AMD: R8xx Speculation

How soon will Nvidia respond with GT300 to upcoming ATI-RV870 lineup GPUs

  • Within 1 or 2 weeks

    Votes: 1 0.6%
  • Within a month

    Votes: 5 3.2%
  • Within couple months

    Votes: 28 18.1%
  • Very late this year

    Votes: 52 33.5%
  • Not until next year

    Votes: 69 44.5%

  • Total voters
    155
  • Poll closed .
That density is such a high priority for the ALU section probably is the reason for the relatively modest enhancements listed.
There is slightly better co-issue, slightly better precision for FP, an additional instruction, etc.

Then there is the reduced-precision integer math on the slim units that appears to be a step up from RV770, where only shifts were available.
This might mean that as time drags on that AMD might inch towards 32-bit integer operations across all units in the SIMD, as process nodes afford more space.

Not a lot to talk about there.
Cache and data-store wise, there are some bumps in capacity, so that merits half a second of discussion.

I guess we can hope Nvidia's next chip provides something more interesting than what has been leaked so far.

I'm still waiting on what has doubled the complexity of Evergreen's scheduler.
 
Slappi's assessment was a response to someone claiming ATI was profitable. In fact, it just lost less than the rest of the company.

I've been reading every page of this thread and noone has said AMD has been profitable. Not sure where you got that. Slappi certainly wasn't responding to it.

What may have been implied is that the ATI (graphics) division within AMD has been more profitable than Nvidia, and that's at least true for the last quarter, although both lost money.

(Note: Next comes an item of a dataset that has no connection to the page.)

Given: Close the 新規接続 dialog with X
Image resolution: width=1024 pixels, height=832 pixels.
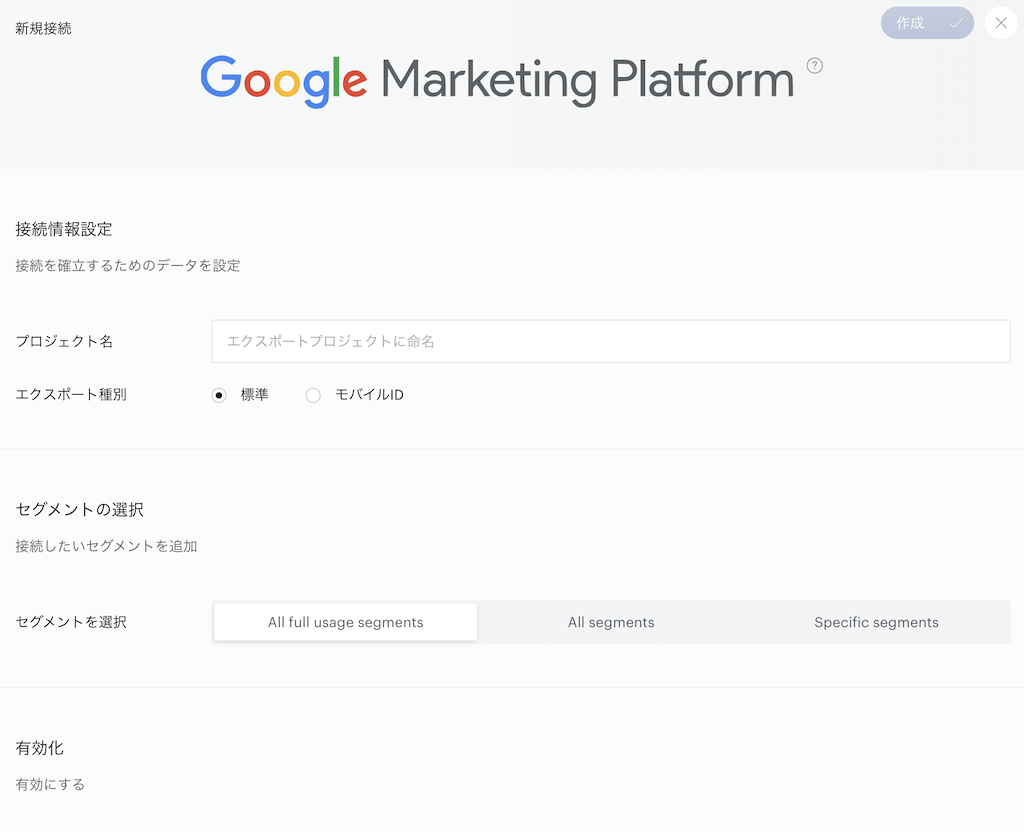Looking at the screenshot, I should tap(1000, 23).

I'm pretty sure everyone here will quite happily admit that AMD has been losing money for quite a while now.

Regards,
SB
 
I've been reading every page of this thread and noone has said AMD has been profitable. Not sure where you got that.

Perhaps you need to read a bit more carefully. Not sure why you're mentioning AMD, this statement of Neliz was about ATI.
 
Perhaps you need to read a bit more carefully. Not sure why you're mentioning AMD, this statement of Neliz was about ATI.

okay, go over to the AMD Doom&Gloom thread and quote this from me, please:

neliz said:
indeed I think That Q1 was profitable for ATI before dropping in Q2 again. But spinning it that way ATI is losing a lot less money than nVidia who seem to have recurring "one time write-off's."
The only thing left for us to guess is how much of these "one time write-offs due to bad packaging material" they will have.

More speculation please, Will the packages contain dongles or not?
 
Perhaps you need to read a bit more carefully. Not sure why you're mentioning AMD, this statement of Neliz was about ATI.

I would assume you bringing in AMD financials would have something to do with that. Since NVDA financials were brought up to counter the claim that NVDA has been profitable this past year.

Regards,
SB
 
I would assume you bringing in AMD financials would have something to do with that. Since NVDA financials were brought up to counter the claim that NVDA has been profitable this past year.

Regards,
SB

NVDA financials were brought in to demonstrate ATI's loss was relatively small. In turn, AMD financials demonstrate that NVDA's loss was relatively small. It works both ways.
 
No. I demonstrated, that nVidia is in significant loss, not profitable. That's all.

ATi's slight loss can be explained by manufacturing of DX11 GPUs, which were stockpiled so far and will be sold soon.
 
Jeez at the backpedalling.

1. Nvidia made a profit
2. No they didnt
3. AMD (not ATI) made a big loss
4. So did NVDA
5. Where did I say that
6. Here
7. I only said that to put AMD's loss into picture
8. Go to step 1.

Nice entertainment though its getting tiring now.
 
We finally get some probable design information, and we waste pages on the public knowledge that AMD and Nvidia lose money, a fact that has been beaten over on two doom/strain threads where such facts are on-topic.

Here's an on-topic idea for this thread.

The SIMD array is apparently banked, with two separate arrays.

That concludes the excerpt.